The Art of Recovery: Film Review
Director: Peter Young
With the fifth year since the Christchurch earthquakes just around the corner, it's fair to say the events of what's happened are still rumbling on as much as the emotional and physical aftershocks continue.
Opening with the still numbing scenes of what happened on that fateful day in February 2011, Young's doco clearly is going to be as evocative as it is provocative in places.
Starting off on familiar ground of what people were doing on that day and how it changed, Young sensitively shifts gear into a degree of buoyancy as he looks at how the city's artists are faring in the wake of events. And it's not just the artists in this doco that shine, it's also the innovators as well.
With an attitude of it's an empty glass, so just fill it up, the battler Kiwi attitude is clearly still around, but the politics hinted at in this piece show a growing discord and distance between Government plans via CERA and community desires.

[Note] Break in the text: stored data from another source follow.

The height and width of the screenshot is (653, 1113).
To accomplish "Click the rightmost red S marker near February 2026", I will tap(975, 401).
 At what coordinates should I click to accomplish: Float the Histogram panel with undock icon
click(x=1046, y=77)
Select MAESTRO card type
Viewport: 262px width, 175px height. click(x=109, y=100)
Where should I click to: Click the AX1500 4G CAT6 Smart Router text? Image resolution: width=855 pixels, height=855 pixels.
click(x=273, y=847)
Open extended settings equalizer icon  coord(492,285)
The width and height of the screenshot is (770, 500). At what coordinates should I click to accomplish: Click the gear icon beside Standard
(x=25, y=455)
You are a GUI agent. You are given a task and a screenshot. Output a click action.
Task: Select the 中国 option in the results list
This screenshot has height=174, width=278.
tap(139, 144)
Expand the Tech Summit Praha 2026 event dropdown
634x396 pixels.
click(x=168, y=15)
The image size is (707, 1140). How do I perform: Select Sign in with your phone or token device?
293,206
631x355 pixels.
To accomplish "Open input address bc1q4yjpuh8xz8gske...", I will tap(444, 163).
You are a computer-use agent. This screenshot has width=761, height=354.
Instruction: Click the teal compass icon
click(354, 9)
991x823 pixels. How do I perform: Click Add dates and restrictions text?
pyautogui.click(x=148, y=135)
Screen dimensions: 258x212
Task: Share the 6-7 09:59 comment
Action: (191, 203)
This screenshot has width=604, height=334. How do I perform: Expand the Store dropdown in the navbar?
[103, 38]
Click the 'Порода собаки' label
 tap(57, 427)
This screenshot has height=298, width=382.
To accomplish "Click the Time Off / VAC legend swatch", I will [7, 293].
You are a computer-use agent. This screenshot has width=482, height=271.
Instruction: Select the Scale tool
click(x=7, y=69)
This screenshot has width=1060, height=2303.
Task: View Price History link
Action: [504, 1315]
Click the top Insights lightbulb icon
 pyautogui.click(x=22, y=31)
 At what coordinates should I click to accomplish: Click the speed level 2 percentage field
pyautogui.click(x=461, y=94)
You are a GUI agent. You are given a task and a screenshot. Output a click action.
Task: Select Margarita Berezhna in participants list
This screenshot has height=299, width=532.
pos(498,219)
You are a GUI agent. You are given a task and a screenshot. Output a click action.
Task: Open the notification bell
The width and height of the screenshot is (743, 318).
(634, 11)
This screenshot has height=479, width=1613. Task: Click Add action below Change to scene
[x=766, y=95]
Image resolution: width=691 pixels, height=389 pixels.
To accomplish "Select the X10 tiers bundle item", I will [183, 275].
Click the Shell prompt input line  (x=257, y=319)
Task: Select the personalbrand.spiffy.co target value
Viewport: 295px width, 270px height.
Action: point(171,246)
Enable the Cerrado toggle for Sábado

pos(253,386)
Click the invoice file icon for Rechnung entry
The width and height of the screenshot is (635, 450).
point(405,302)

And it's here that doco captures something resplendant - though arguments that these would inevitably be sided with the people are perhaps fair - the growing resilience of Christchurch and the fact it remains a City at odds with what its future could be.
Shots of flowers in traffic cones, of restaurants where burgers fly through tubes like something from The Huduscker Proxy to people simply ecstatically dancing in the outside because they want to, Young pulls a tapestry together of a city looking to reform its identity and the love they have for the city that's endured so much.
It's packed full of healing sentiment, from herbs that grow under the board stating "Herbs that grow here can heal you" to chairs that are painted for people simply because they're there. But there's a danger of the doco bordering on the slightly twee elements around the city; thanks to Young's eye and his fleet of foot direction, nothing is dwelt on for too long and the result is that he ends up throwing a light on a side too rarely explored - that of the people and what they want.
It's perhaps a little too simply explored and people touched upon at a surface level - but it's almost as if it's still too raw in people's minds to be pointing fingers. For that, Young may be vilified - though admittedly it won't be by Christchurch's inhabitants. It does occasionally lack a killer edge but it never loses focus on the city.
There's a clear split between business expectations and art belief, and to document what happens next could perhaps be the true statement of where Christchurch is going, but The Art of Recovery offers up a pleasant enough snapshot of a community in rebuild mode, and captures a moment that needs to be chronicled. The Art of Recovery brings power back to the people, and while it demonstrates a potentially threatening divide between CERA and Chch itself, its sensitively handled and lovingly executed approach means that The Art of Recovery is worth investing your time in.